Background aims. Fetal membrane from human placenta tissue has been described as a potential source of stem cells. Despite abundant literature on amnion stem cells, there are limited studies on the stem cell properties of chorion-derived stem cells. Methods. The main aim was to determine the stemness properties of serial-passaged human chorion-derived stem cells (hCDSC). Quantitative polymerase chain reaction (PCR) was performed to reveal the following stemness gene expression in serial-passaged hCDSC: Oct-4, Sox-2, FGF-4, Rex-1, TERT, Nanog (3), Nestin, FZD-9, ABCG-2 and BST-1. Cell growth rate was evaluated from passage (P) 1 until P5. The colony-forming unit–fibroblast (CFU-F) frequency of P3 and P5 cells and multilineage differentiation potential of P5 cells were determined.
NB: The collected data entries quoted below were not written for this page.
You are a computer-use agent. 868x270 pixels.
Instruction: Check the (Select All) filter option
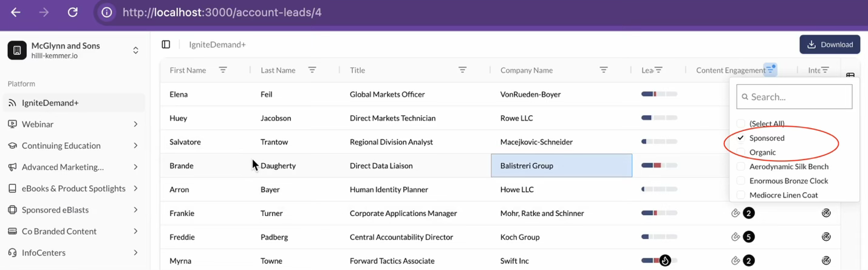click(741, 124)
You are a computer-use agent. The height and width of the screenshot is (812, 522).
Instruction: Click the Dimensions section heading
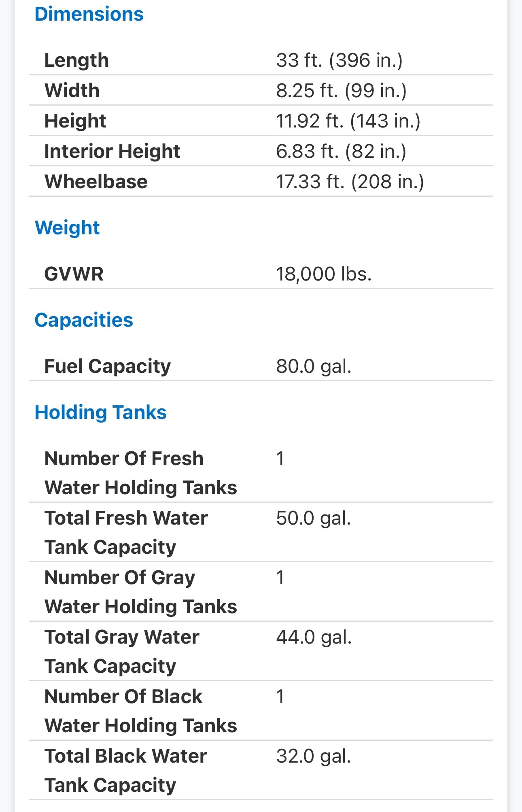click(89, 14)

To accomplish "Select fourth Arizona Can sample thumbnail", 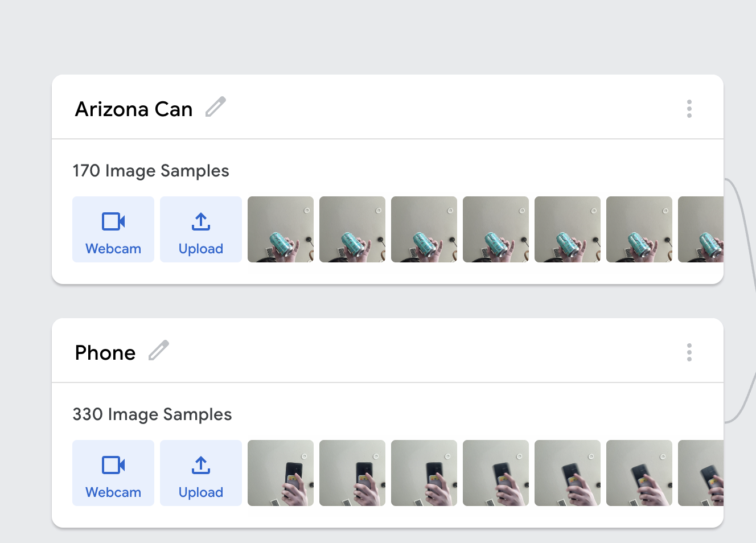I will [x=496, y=229].
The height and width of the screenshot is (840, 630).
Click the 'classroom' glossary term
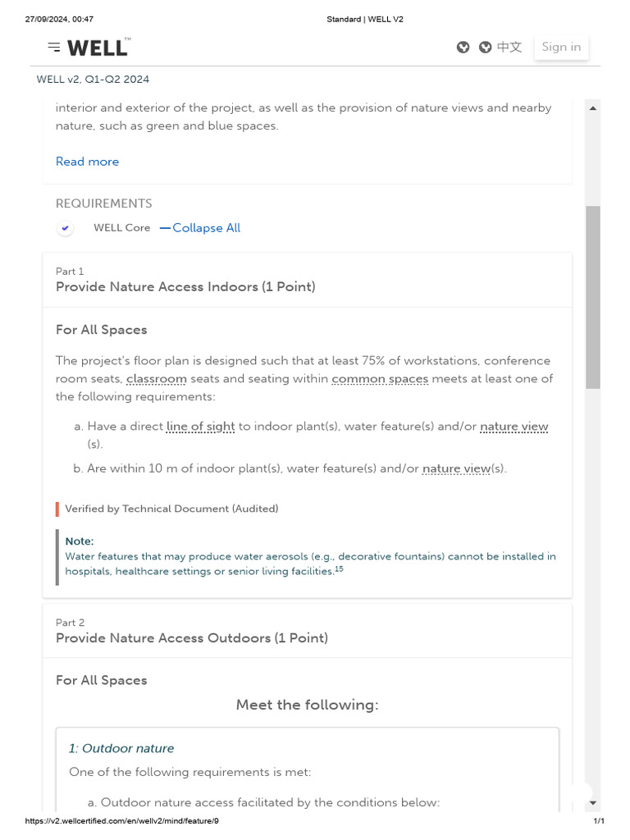coord(157,379)
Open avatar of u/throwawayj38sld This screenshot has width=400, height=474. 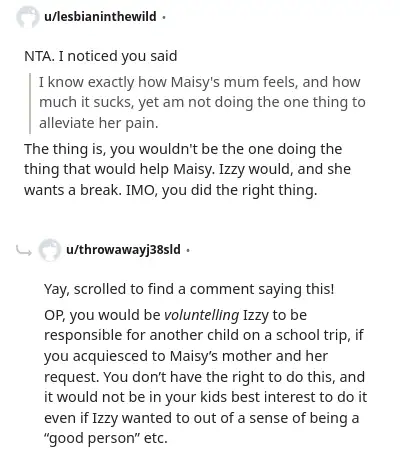pyautogui.click(x=50, y=250)
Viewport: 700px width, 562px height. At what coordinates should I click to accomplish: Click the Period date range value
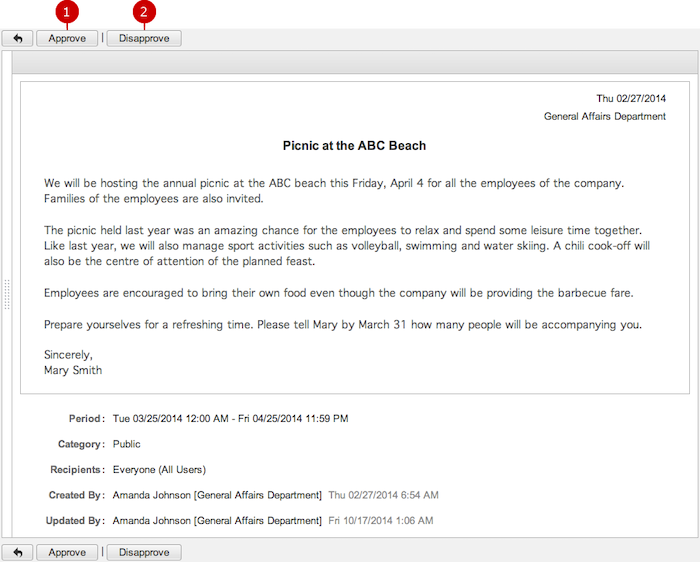click(230, 419)
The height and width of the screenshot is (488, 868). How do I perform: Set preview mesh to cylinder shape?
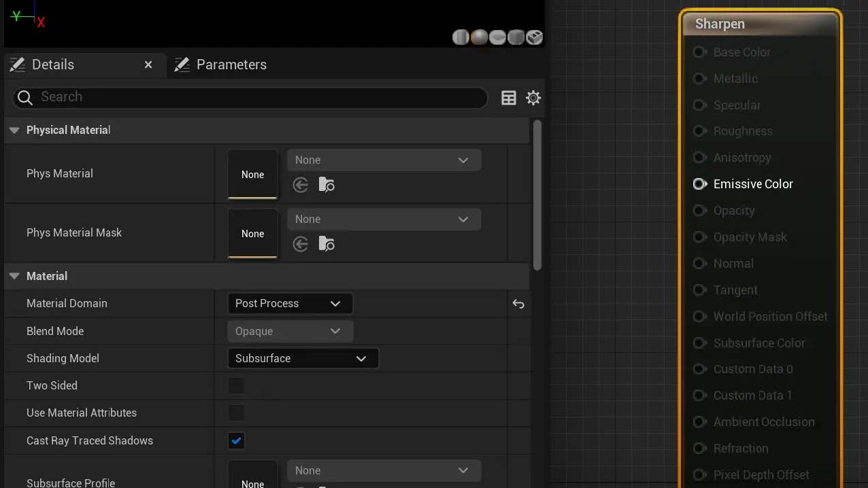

The immunophenotype of hCDSC was compared using the surface markers CD9, CD31, CD34, CD44, CD45, CD73, CD90, CD117, HLA-ABC and HLA-DR, -DP and -DQ. Immunostaining for trophoblast markers was done on P0, P1, P3 and P5 cells to detect the contamination of trophoblasts in culture, while chromosomal abnormality was screened by cytogenetic analysis of P5 cells. Results. The surface markers for mesenchymal lineage in hCDSC were more highly expressed at P5 compared with P3 and P0, indicating the increased purity of these stem cells after serial passage. Indeed, all the stemness genes except TERT were expressed at P1, P3 and P5 hCDSC. Furthermore, human chorion contained high clonogenic precursors with a 1:30 CFU-F frequency. Successful adipogenic, chondrogenic and osteogenic differentiation demonstrated the multilineage potential of hCDSC. The karyotyping analysis showed hCDSC maintained chromosomal stability after serial passage. Conclusions. hCDSC retain multipotent potential even at later passages, hence are a promising source for cell therapy in the future.

Acknowledgments

The authors are grateful to the Ministry of Sciences, Technology and Innovation Malaysia for sanctioning the project (Sciencefund 02-01-02 SF0288). The authors also wish to thank Dr Srijit Das for editing the article.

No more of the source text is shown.